57710. LingAnthSem: Translation and Textual Circulation: Communicative Aspects of Transnational Processes (=LING 57710). This seminar investigates communicative dimensions of globalization. How are movements of people, objects and texts mediated by semiotic processes and by linguistic practices. Some questions concern form: How are texts and text artifacts transformed in the process of moving across national spaces regimented by different standard languages? How does this movement change the national spaces? Is "movement" the apt characterization of this process, or rather imitation, citation, iteration? The political economy of literary and technical translation in this conventional sense is our starting point in the seminar. But denotational codes (named languages) are only one of the sites at which various transformations occur in the apparent movements of texts and practices. The goal of the seminar is to examine "translation" as also a pragmatic process, worked across systems of indexicality, across differently situated discursive formations. Ethnography itself has often been characterized as a discipline of translation in this sense. How and when are commensurabilities established not only between languages but among different registers and discourses (e.g. medical to legal to commonsense)? What social roles and institutions create and mediate commensurabilities or ruptures in specific ethnographic and political contexts? How can we study the nodes of control and conflict? Of censorship, stoppage and obstruction? More generally, what limits are imposed on cultural forms as the condition of their circulation across various types of institutions?
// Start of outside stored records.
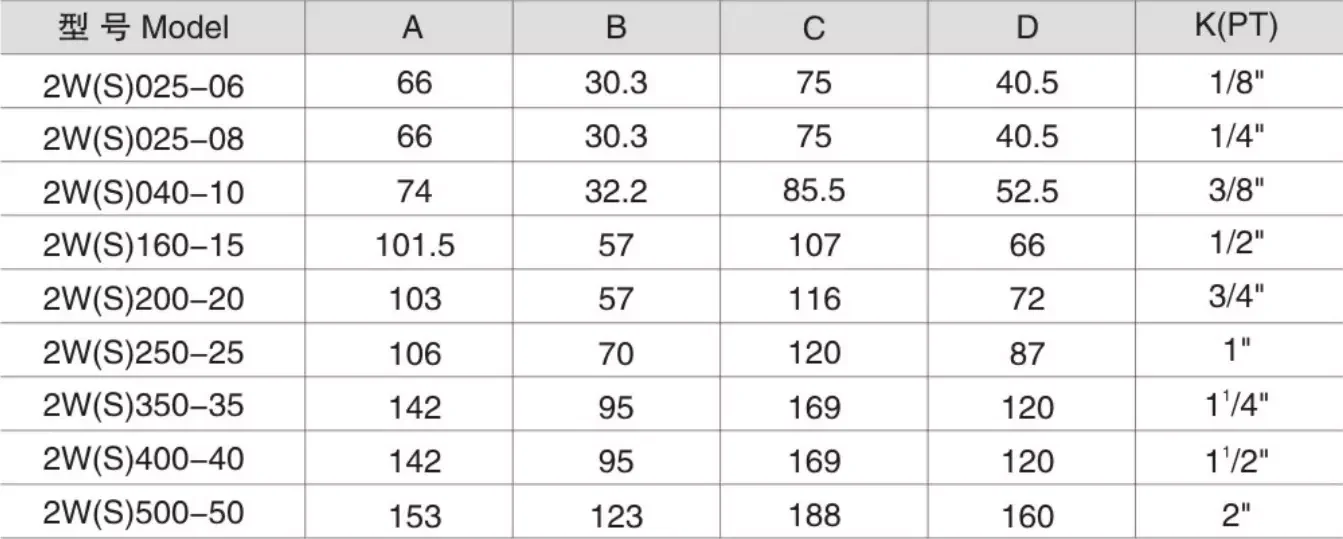
Task: Select the 2W(S)250-25 model cell
Action: click(x=144, y=352)
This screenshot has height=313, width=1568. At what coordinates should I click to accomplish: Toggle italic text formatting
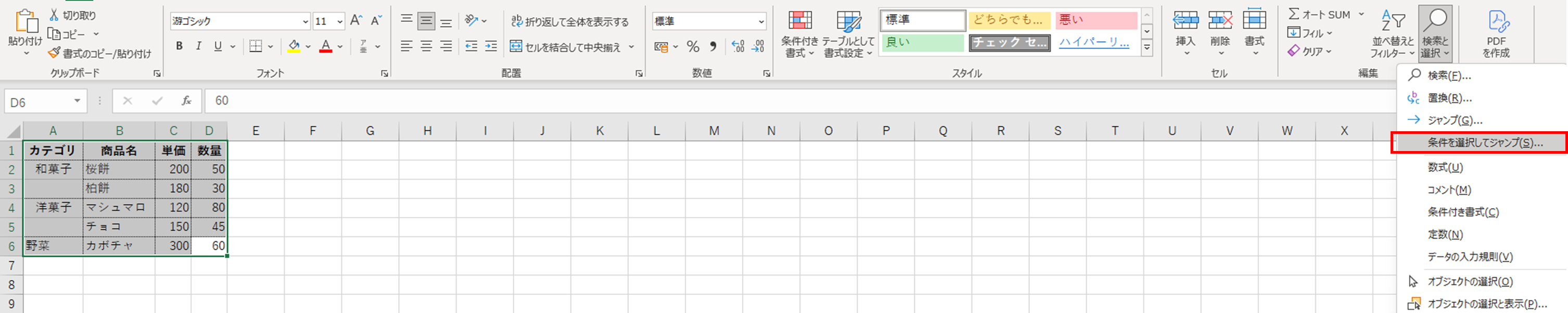click(198, 46)
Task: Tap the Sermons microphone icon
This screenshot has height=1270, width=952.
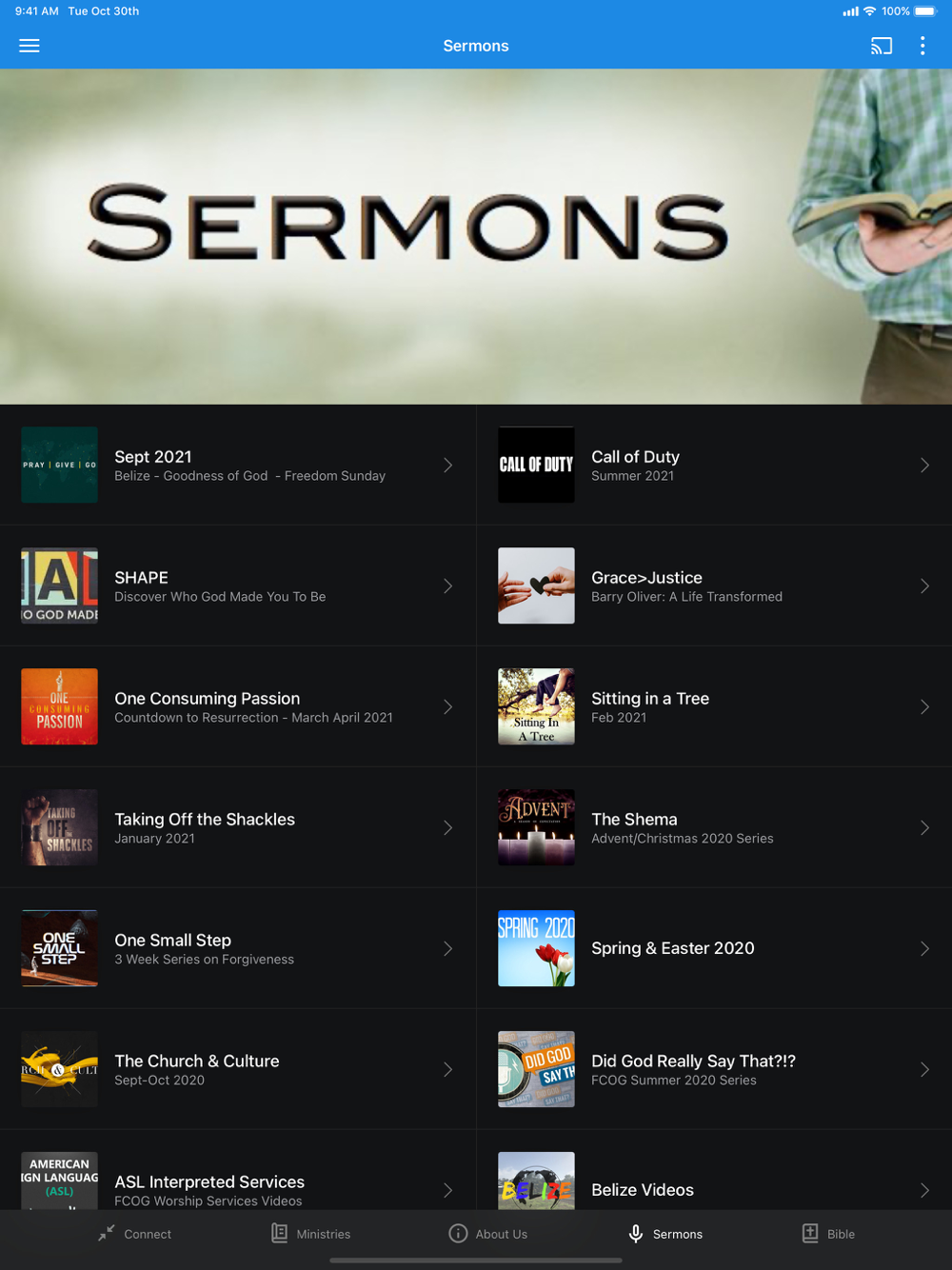Action: (x=636, y=1233)
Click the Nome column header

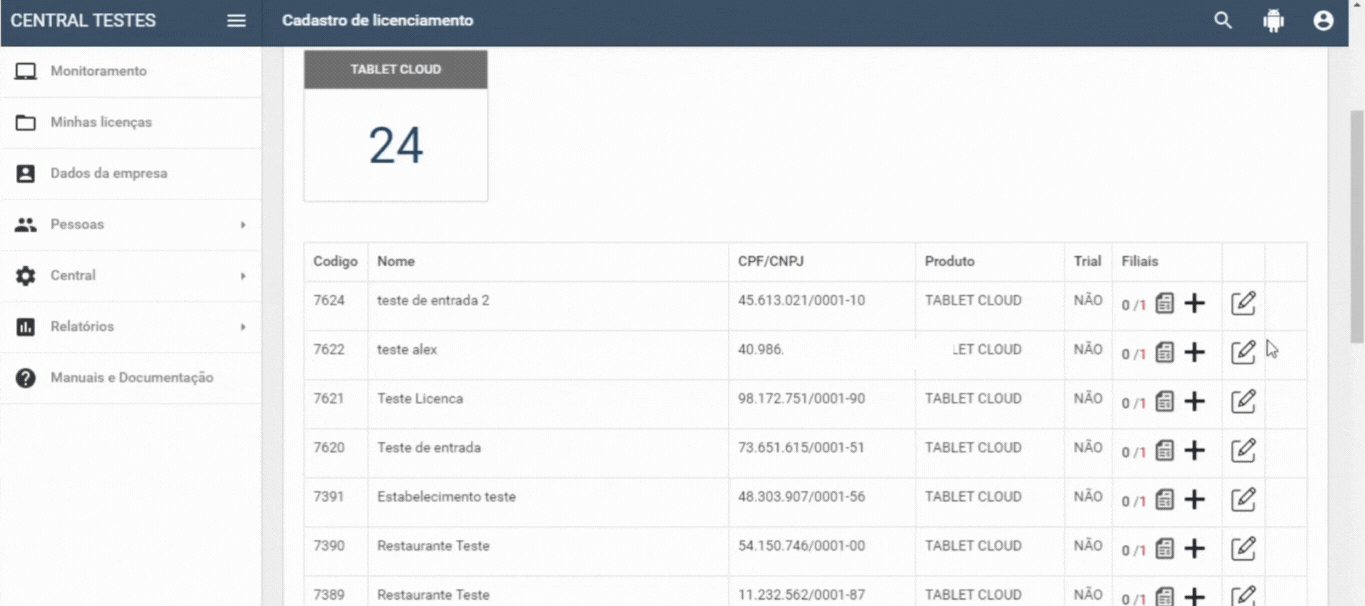point(396,262)
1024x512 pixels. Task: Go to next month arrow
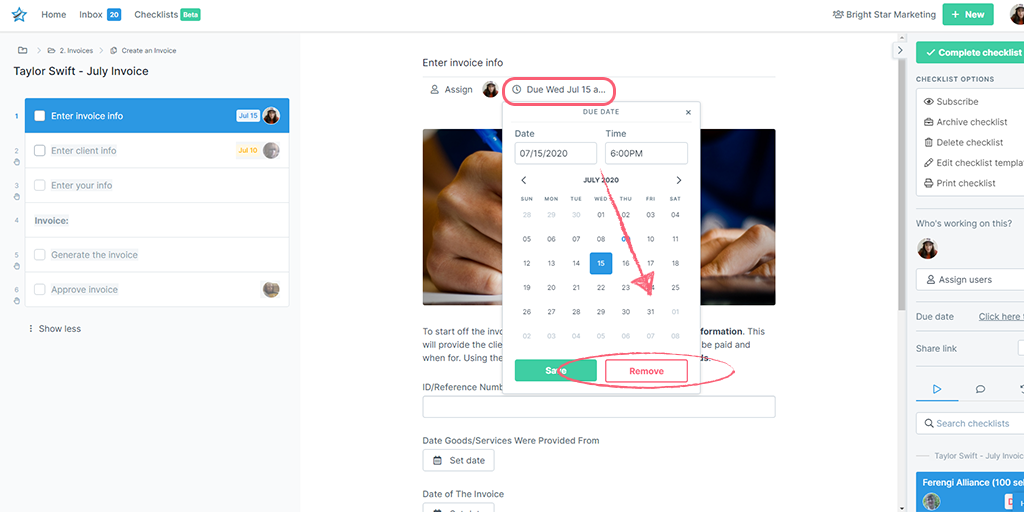coord(679,180)
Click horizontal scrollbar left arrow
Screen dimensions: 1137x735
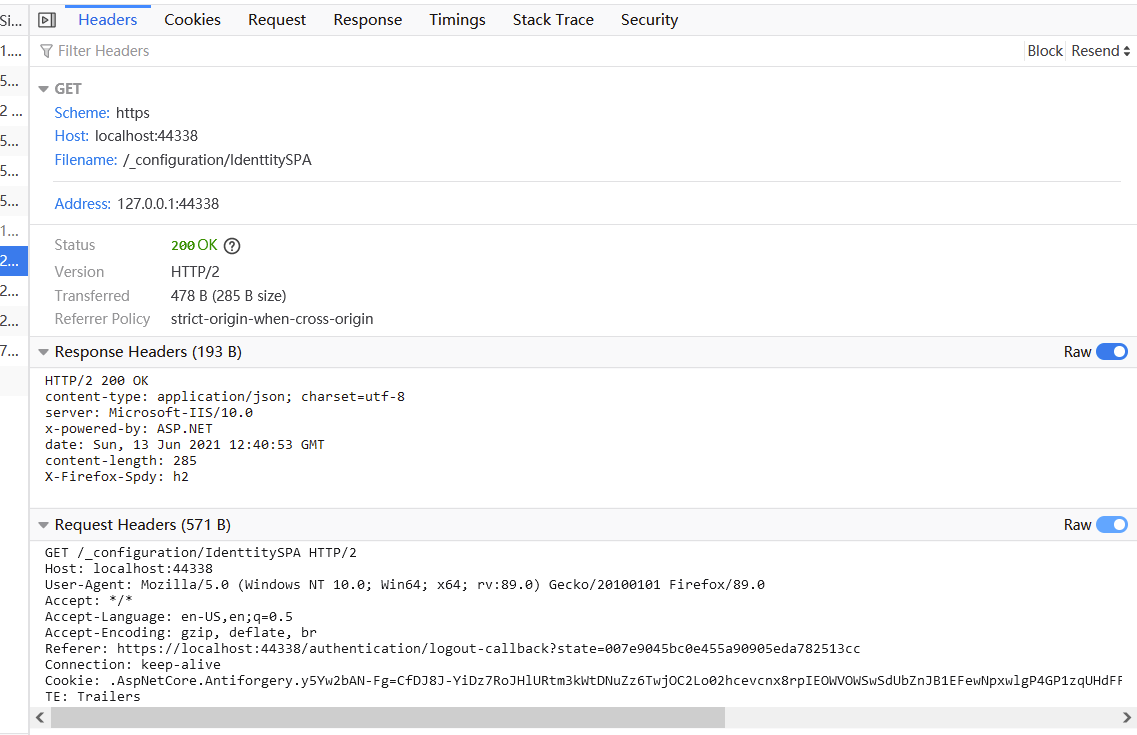point(41,718)
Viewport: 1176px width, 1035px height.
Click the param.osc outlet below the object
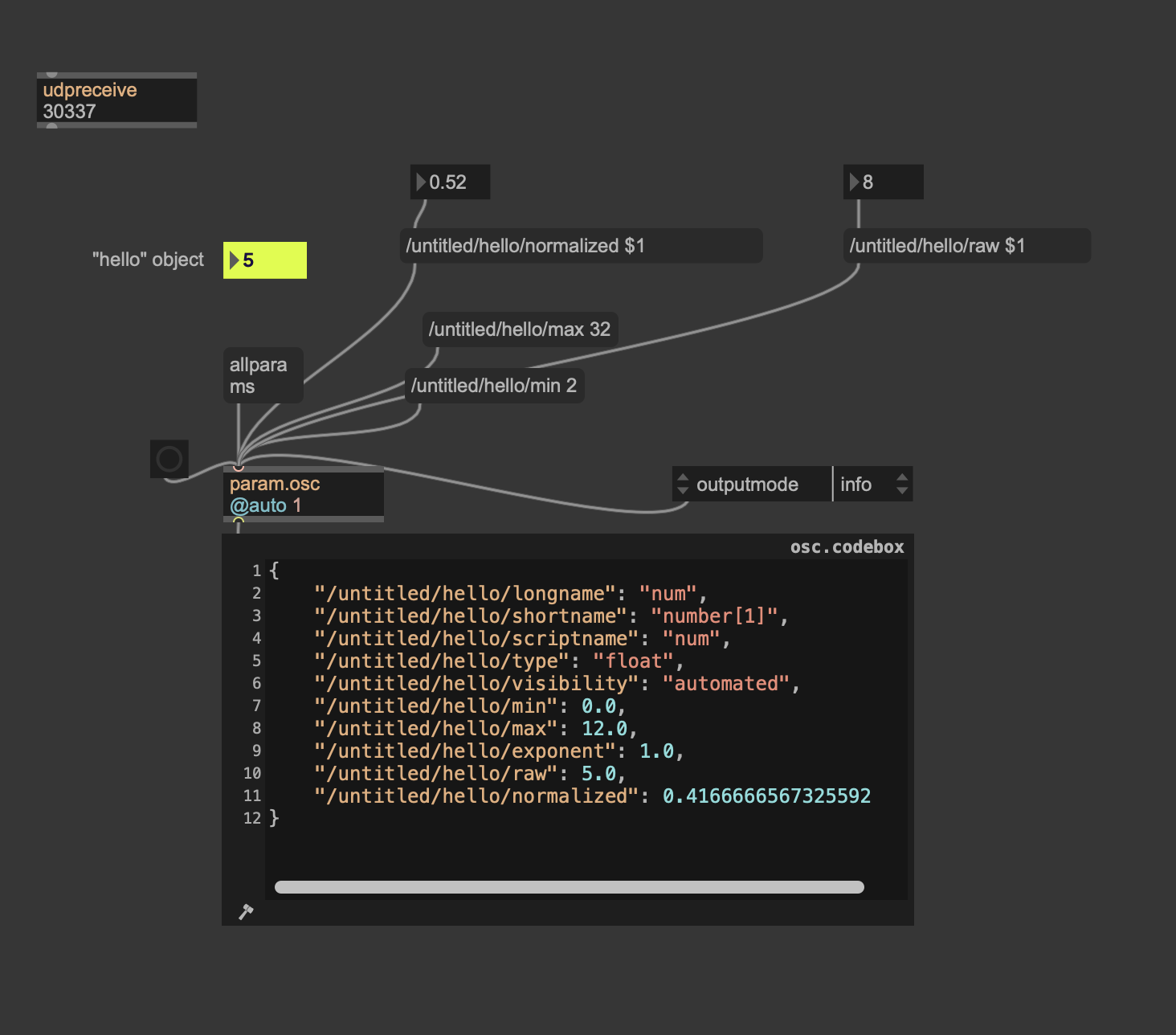(239, 521)
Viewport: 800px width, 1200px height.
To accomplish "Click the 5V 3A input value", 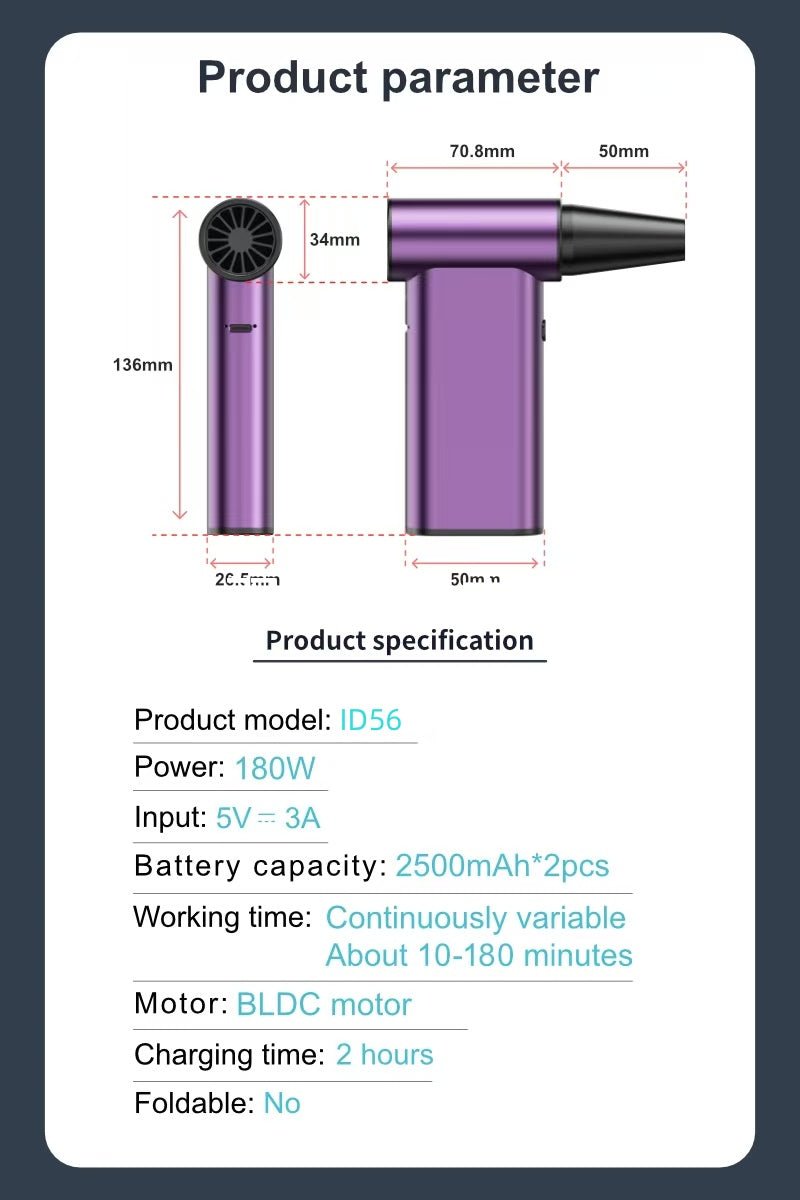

How are cultural forms - texts, practices - made transportable and transposable? When are boundaries between cultural, ethnic, linguistic, social units created, contested or erased through such transposition? Starting with notions of entextualization, recontextualization, language ideology and interdiscursivity as developed in recent linguistic anthropology, the seminar aims to read critically across current ethnographic literature on topics such as: "cultural translation," "cultures of circulation," "publics," "translation studies," "trading zones," and "semiotics of global flows."